SearchVirtualStorage.com: How much of a factor are the different storage architectures in creating storage challenges in virtualized server environments?
Reichman: Virtual servers create a lot of new challenges that we didn’t have back in the physical server era. In the physical server era, things were fairly static. You had one server with one HBA that goes on, maybe, two redundant paths to storage -- and that’s it. With virtual servers, things are much more dynamic. You’re turning servers up and tearing them down much more quickly; the laborious process of zoning in a traditional Fibre Channel environment can really take a lot of time and it’s not that well-suited to the dynamic nature of virtual server traffic. Thinking about NFS or iSCSI can make things much easier. Some of the testing results from VMware [show] that you really get the same performance out of Fibre Channel, or iSCSI, or NFS. So that’s one architectural thing I would really encourage people to think about: What network protocol you want to use? Do some testing. Do some evaluation. Talk to some reference customers that are using it in a number of different ways. The reason why people needed Fibre Channel performance in the past might not be that relevant for virtual server environments, and you might be adding complexity, reducing flexibility and adding cost that’s really not justified. So that’s one thing [to] think about: Can you get this done with Ethernet for cheaper and faster?

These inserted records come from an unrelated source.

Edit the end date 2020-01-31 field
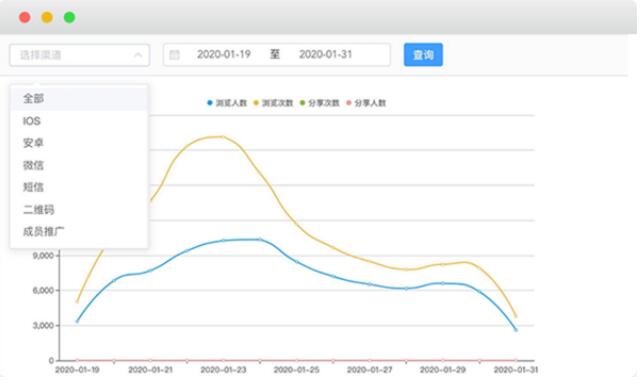This screenshot has width=643, height=384. pyautogui.click(x=326, y=55)
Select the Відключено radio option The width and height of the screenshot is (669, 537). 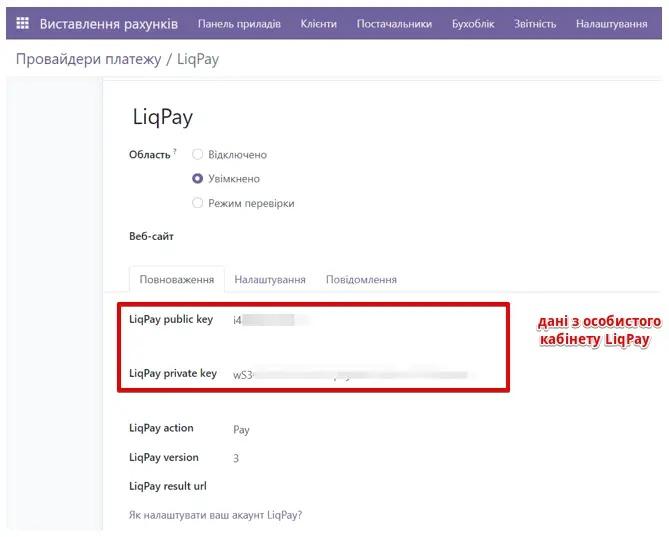point(198,155)
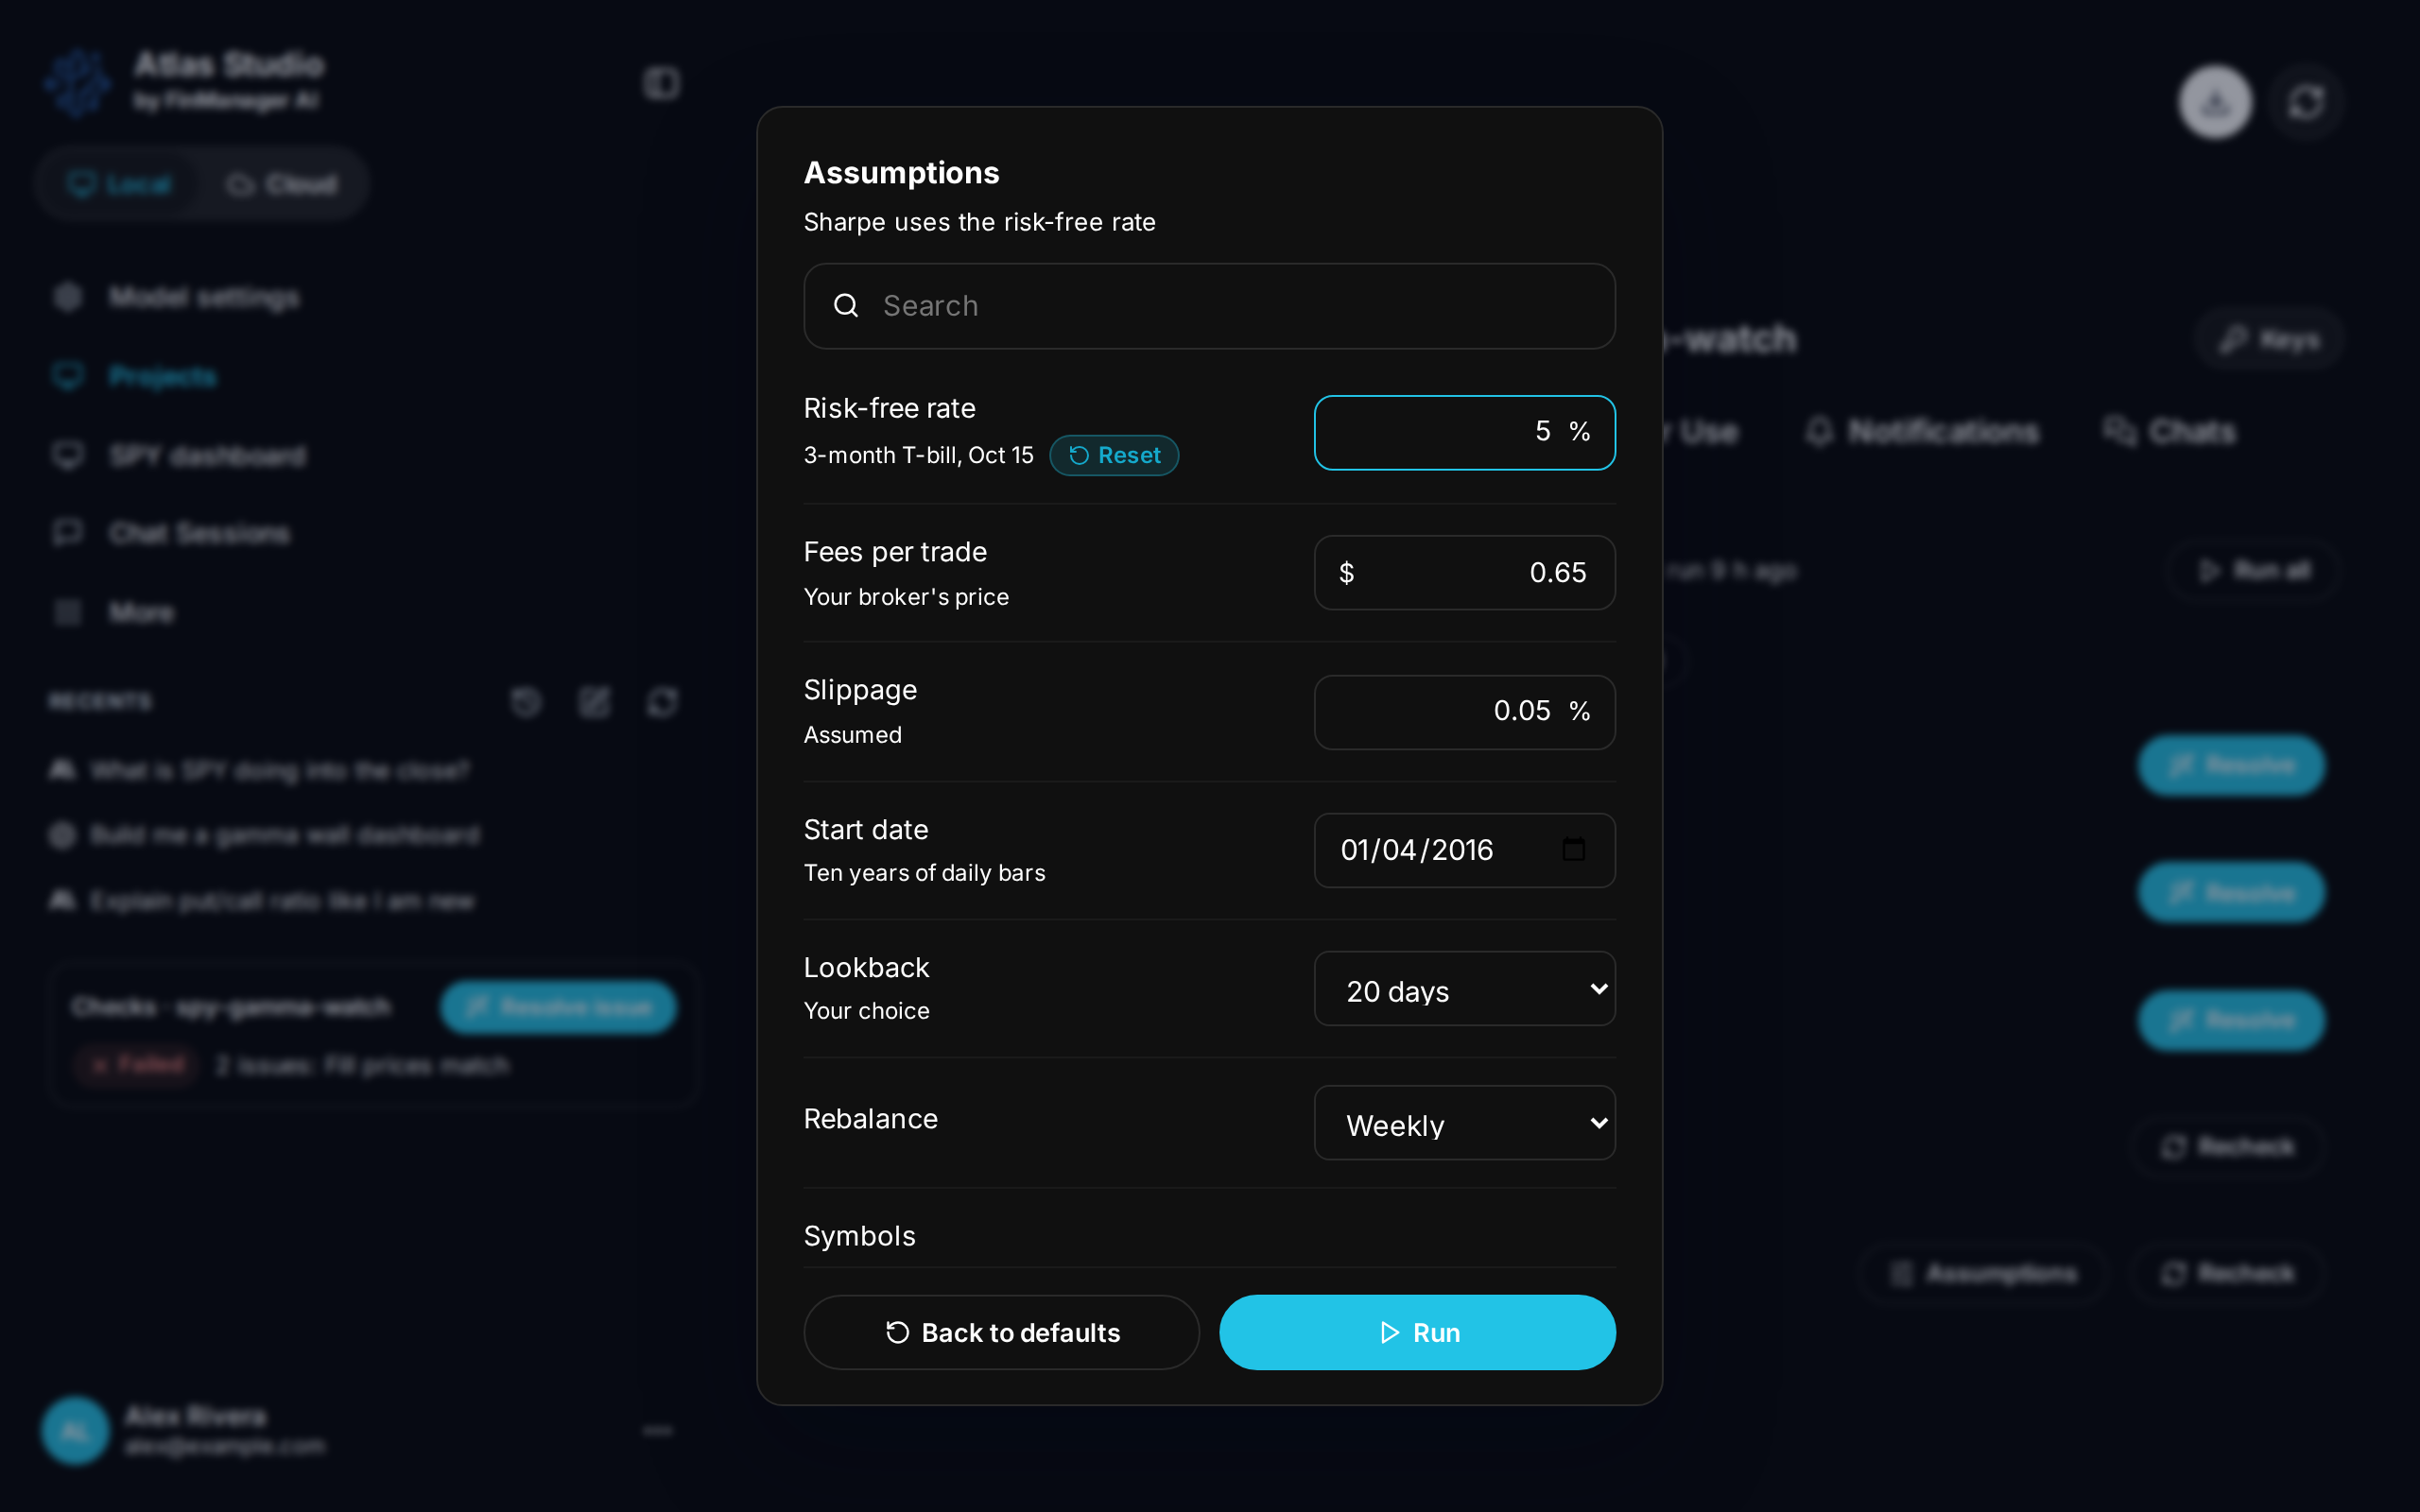The width and height of the screenshot is (2420, 1512).
Task: Expand the Lookback 20 days dropdown
Action: click(1464, 989)
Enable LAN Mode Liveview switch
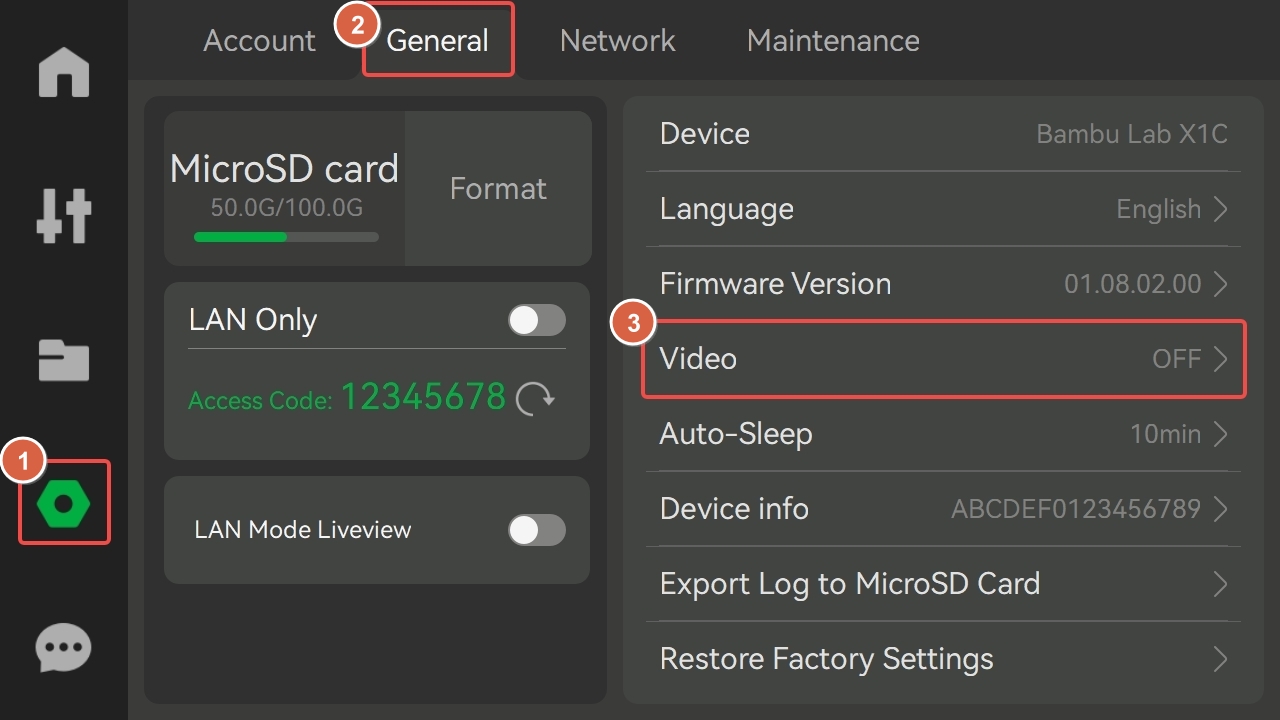Image resolution: width=1280 pixels, height=720 pixels. [537, 530]
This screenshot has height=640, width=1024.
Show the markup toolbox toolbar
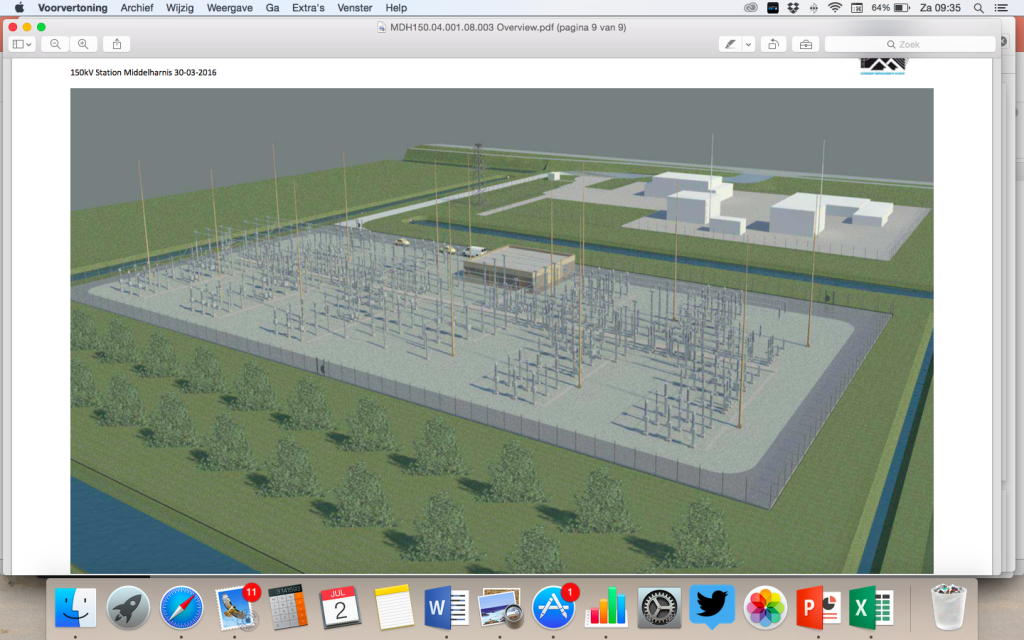[x=806, y=44]
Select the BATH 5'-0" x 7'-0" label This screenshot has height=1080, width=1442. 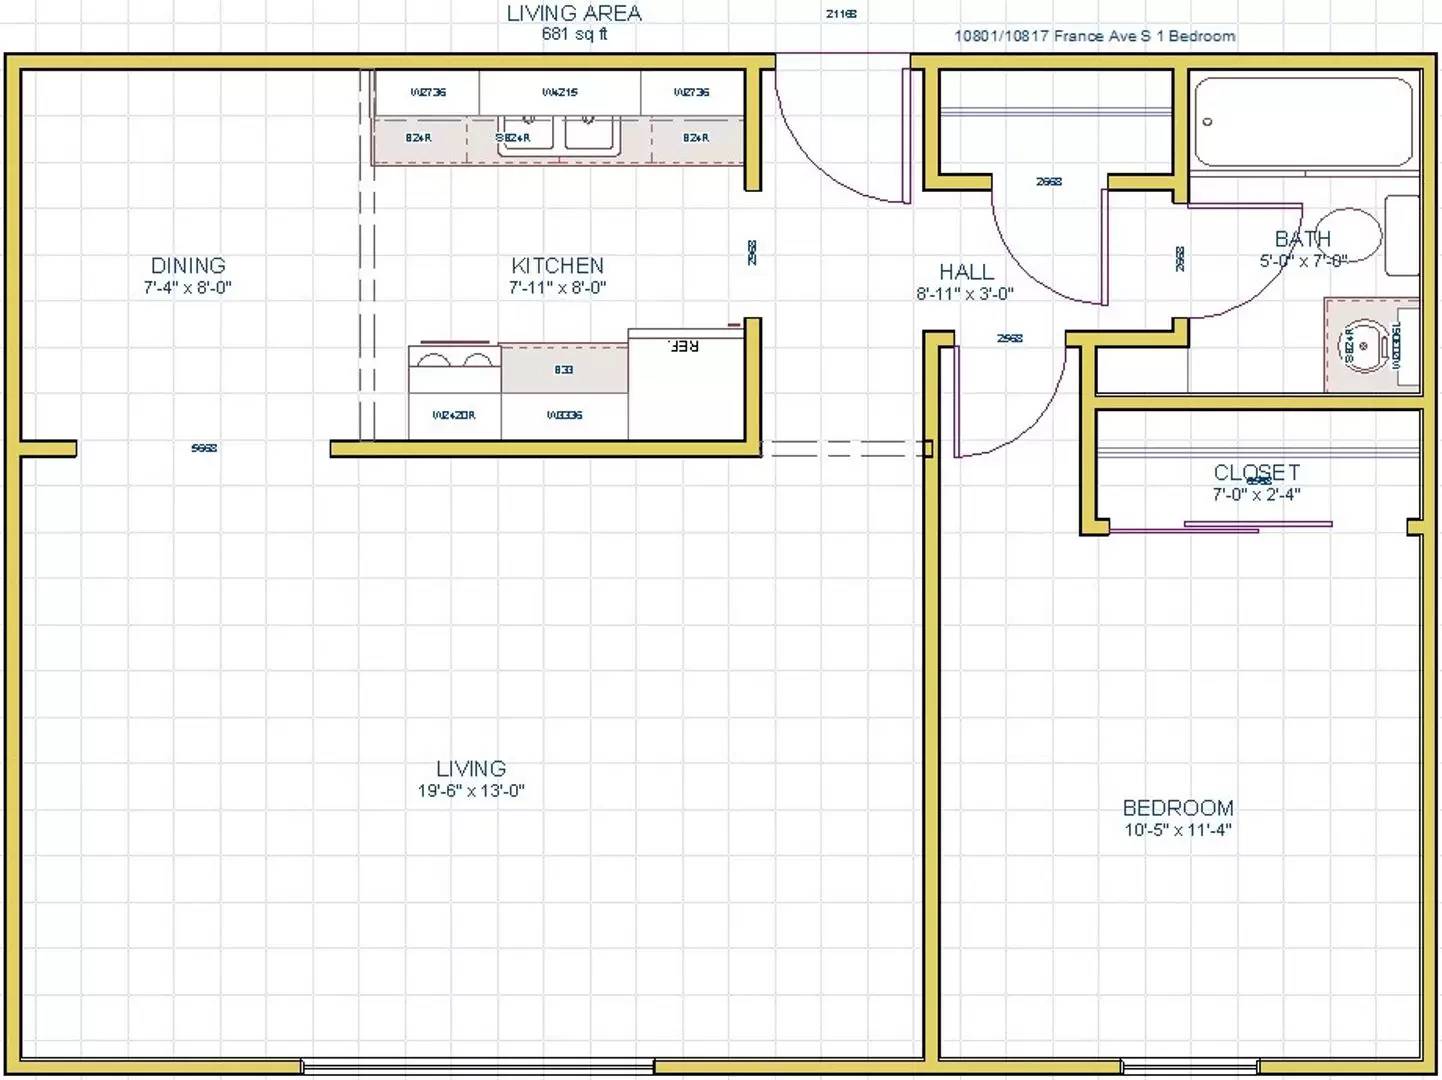[x=1304, y=248]
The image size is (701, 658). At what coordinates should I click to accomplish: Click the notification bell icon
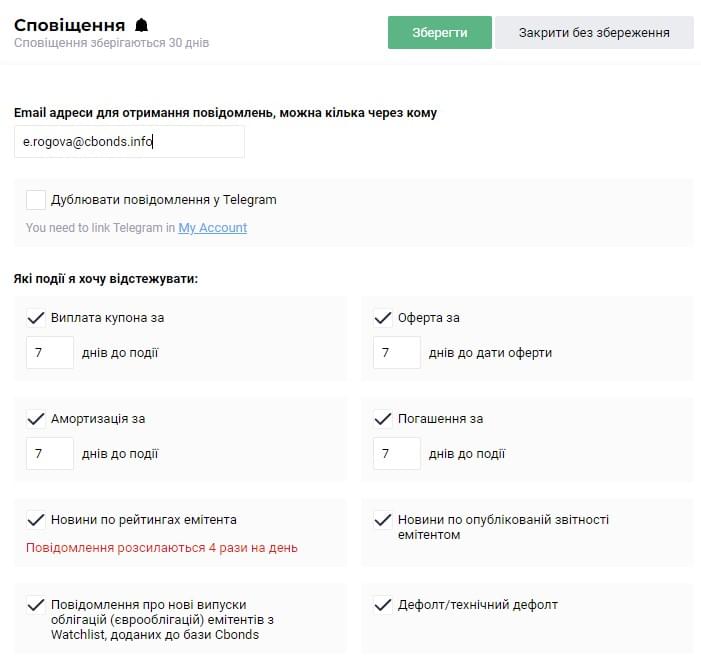point(141,25)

SearchVirtualStorage.com: How are hypervisor vendors addressing storage management challenges?
I kind of touched on it before with that integration [discussion]. There’s a lot of APIs that allow the hypervisor software to reach into the storage and call features that are built in the storage. This allows you to just simply give space out to the hypervisor and then let the virtual server administrators do self-service, build their own environment. You can build some templates and allow them to just grab the storage that they need, and that speeds things up a lot.
And that can be risky too. You’re giving a lot more freedom and control to non-storage experts, and so you really want to build those templates and those gold images properly, and the tools that they’re calling -- like thin provisioning, the different performance choices -- that they’re well-architected from the start and that they work effectively [and] that you bought the right storage that allows for rapid provisioning and efficient usage. That’s going to matter a lot.
That’s really the approach that a lot of the hypervisor companies are taking -- rather than build it themselves, they’re giving APIs that can call the native storage functionalities. So it’s really incumbent on the storage team and the storage purchase decision makers to make sure that they’re building the right environment that’s going to work well when it interacts with those APIs. But if you do it right, it can really make a great orchestrated environment where everything works together and you’re not having lots of handoffs that slow the process down.